正常血圧(単位:mmHg) <80 <75

高値血圧(単位:mmHg) 80–89 75–84

高血圧(単位:mmHg) ≧90 ≧85

上の血圧と同じく、正常血圧では、下の基準だけでなく上の基準も満たすことが条件です。

【男性】血圧の下が低い原因

血圧の下が低い原因は、主に血管が硬くなって膨らみにくくなる状態になることです。収縮期血圧が上昇しているにも関わらず、拡張期血圧が低くなった場合には動脈硬化がさらに進行している可能性があるため気をつけなければなりません。
また、このほかに大動脈弁閉鎖不全症という病気でも収縮期血圧が高いにも関わらず拡張期血圧が低くなる現象が起こります。
ここでは、収縮期、拡張期共に低くなる低血圧について解説いたします。
低血圧は「下」や「上」に限らず、大きく本態性、起立性、二次性の3種類に分類されます。原因に合わせた適切な対策が大切です。

本態性低血圧

背景に病気などがないのに血圧が低い場合、本態性低血圧と呼ばれます。遺伝や体質によるものと考えられ、原因となる病気が見つからない場合に診断されます。

適切な血圧を保つには、バランスの良い食生活、適度な運動、十分な睡眠といった規則正しい生活習慣を心がけましょう。

起立性低血圧

自律神経が上手く働かないため、急に立ち上がった時に血管の収縮が十分に行われなくなって起こる低血圧です。

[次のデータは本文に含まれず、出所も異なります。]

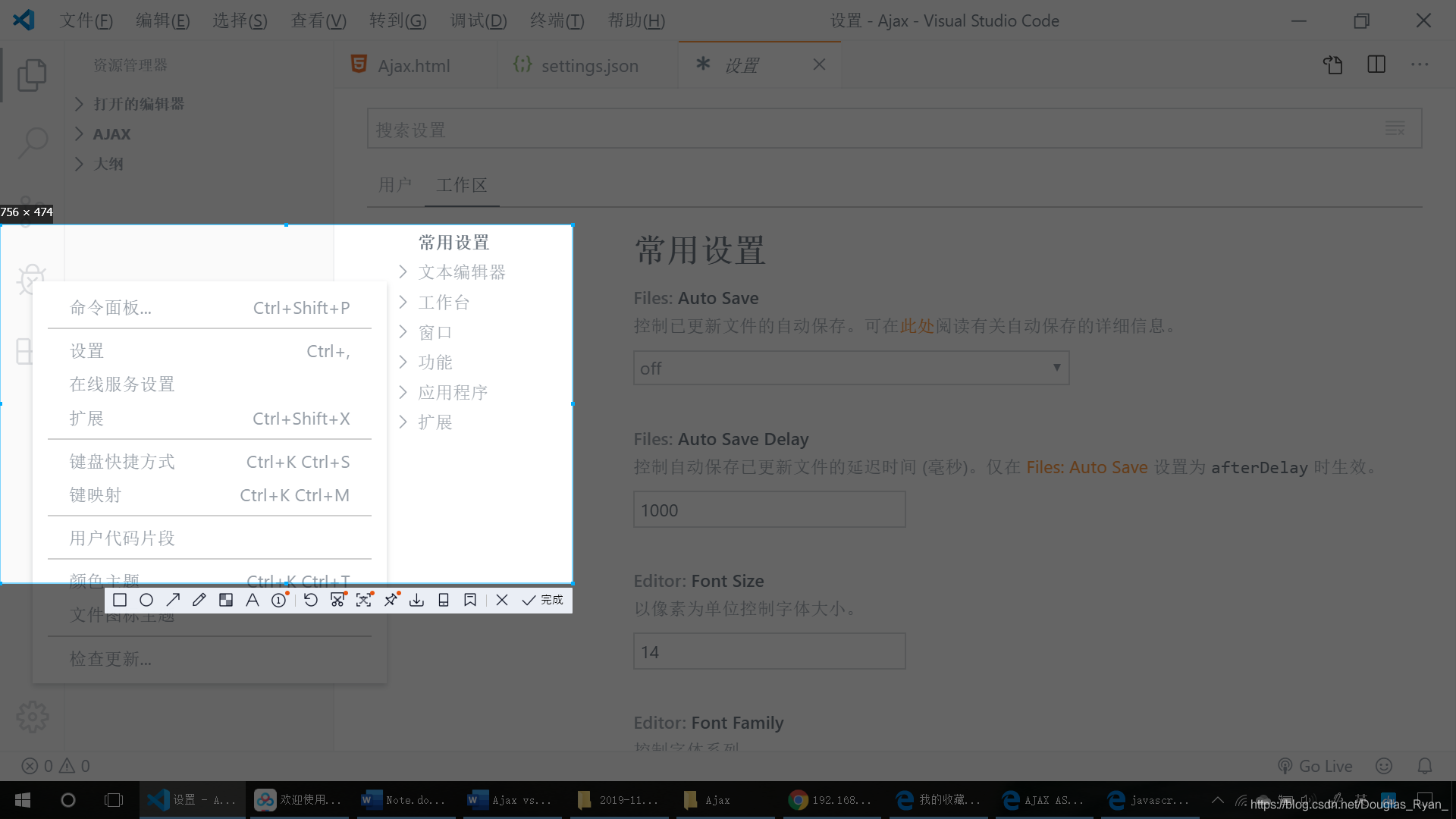Click the arrow/line drawing icon
The height and width of the screenshot is (819, 1456).
tap(172, 600)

血管の収縮が不十分だと心臓のポンプ機能も上手く働かず、身体の下の方に血液がたまってしまいます。
立ちくらみや失神を起こすことがありますが、症状が現れたら横になることで改善します。

二次性低血圧

病気や薬の副作用など、原因がはっきりわかっている低血圧は「二次性低血圧」と呼ばれます。
心筋梗塞、心不全などの心疾患、脳下垂体疾患、神経疾患、出血、塩分不足、下痢、飲酒などが原因として挙げられます。また、降圧剤、利尿薬、抗うつ薬などの薬の服用で生じる可能性もあります。
原因となる病気の治療が優先されますが、原因を特定して治療や薬の調整を行うことが大切です。症状が出た場合、担当医に相談しましょう。